The Goos–Hänchen effect is a phenomenon in which a light beam undergoes a small lateral shift along the interface when it is totally internally reflected. This shift occurs due to phase change at the boundary and is significant in optical waveguides and fiber optics.

(b) Principle Used in Optical Fibers as Light Guides

Optical fibers work on the principle of total internal reflection. When light travels from a medium of higher refractive index (core) to a lower refractive index (cladding) at an angle greater than the critical angle, it is totally reflected and guided along the fiber.

(c) Step Index and Graded Index Fibers

In step index fiber, the refractive index of the core is constant and changes abruptly at the cladding. In graded index fiber, the refractive index of the core decreases gradually from the center to the outer edge, reducing signal distortion.

(d) Pulse Broadening

Pulse broadening refers to the spreading of an optical pulse as it travels through a fiber. It is caused by dispersion and limits the data transmission rate by causing overlapping of pulses.

(e) Advantages and Disadvantages of LED

LEDs are simple, low-cost, and highly reliable optical sources. However, they have low output power, wider spectral width, and limited bandwidth compared to laser diodes.

(f) Threshold Current Density of LASER

Threshold current density is the minimum current density required for a laser diode to begin stimulated emission. Below this level, the device operates as an LED.

(g) Noise in Optical Receiver

Optical receivers suffer from thermal noise, shot noise, and dark current noise. These noises degrade signal quality and increase the bit error rate.

(h) Avalanche Effect

Avalanche effect occurs when charge carriers gain enough energy to create additional carriers through impact ionization. It is used in avalanche photodiodes to achieve high gain.

(i) Error Detection and Correction Methods

Error detection and correction in optical links are achieved using parity checks, Hamming codes, and forward error correction techniques to improve transmission reliability.

(j) Power Penalties

Power penalty is the extra optical power required to maintain the same system performance due to dispersion, noise, or nonlinear effects in the fiber.

SECTION B

(Attempt any ONE – 10 marks)

(a) Optical Fiber Communication System and Skew Rays

An optical fiber communication system consists of a transmitter, optical fiber, and receiver.
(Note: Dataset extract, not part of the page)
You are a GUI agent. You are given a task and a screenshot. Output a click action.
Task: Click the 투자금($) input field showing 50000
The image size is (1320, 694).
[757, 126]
Skew rays follow a helical path through the fiber without crossing the fiber axis, unlike meridional rays which pass through the axis. Skew rays increase path length and cause modal dispersion compared to meridional rays.

(b) Phase Velocity and Group Velocity

Phase velocity is the speed at which the phase of a wave propagates, while group velocity is the speed at which energy or information travels. In optical fibers, group velocity is more important because it determines signal transmission speed. The relationship between them depends on refractive index and wavelength.

SECTION C

(Attempt any ONE – 10 marks)

(a) Multimode and Single-Mode Step Index Fibers

A multimode step index fiber allows multiple light paths, resulting in higher dispersion and lower bandwidth. A single-mode step index fiber allows only one propagation mode, minimizing dispersion and providing high bandwidth and long-distance communication. Single-mode fibers are preferred for modern optical networks.

(b) Modal Birefringence and Coherence Length

Modal birefringence occurs due to slight asymmetry in the fiber, causing different propagation constants for orthogonal modes. Coherence length is the distance over which light maintains a fixed phase relationship. It depends on spectral width and wavelength of the source and is important in fiber interferometry.

(c) Working Principle of LED and Quantum Efficiency

An LED works on the principle of spontaneous emission when electrons recombine with holes. Quantum efficiency is the ratio of emitted photons to injected electrons. It is maximized by improving material quality, reducing losses, and optimizing recombination efficiency.

(d) Semiconductor LASER Characteristics

A semiconductor laser operates on stimulated emission and produces highly directional, monochromatic light. Its characteristics include threshold current, output power, efficiency, and spectral width. Laser diodes are widely used in high-speed optical communication.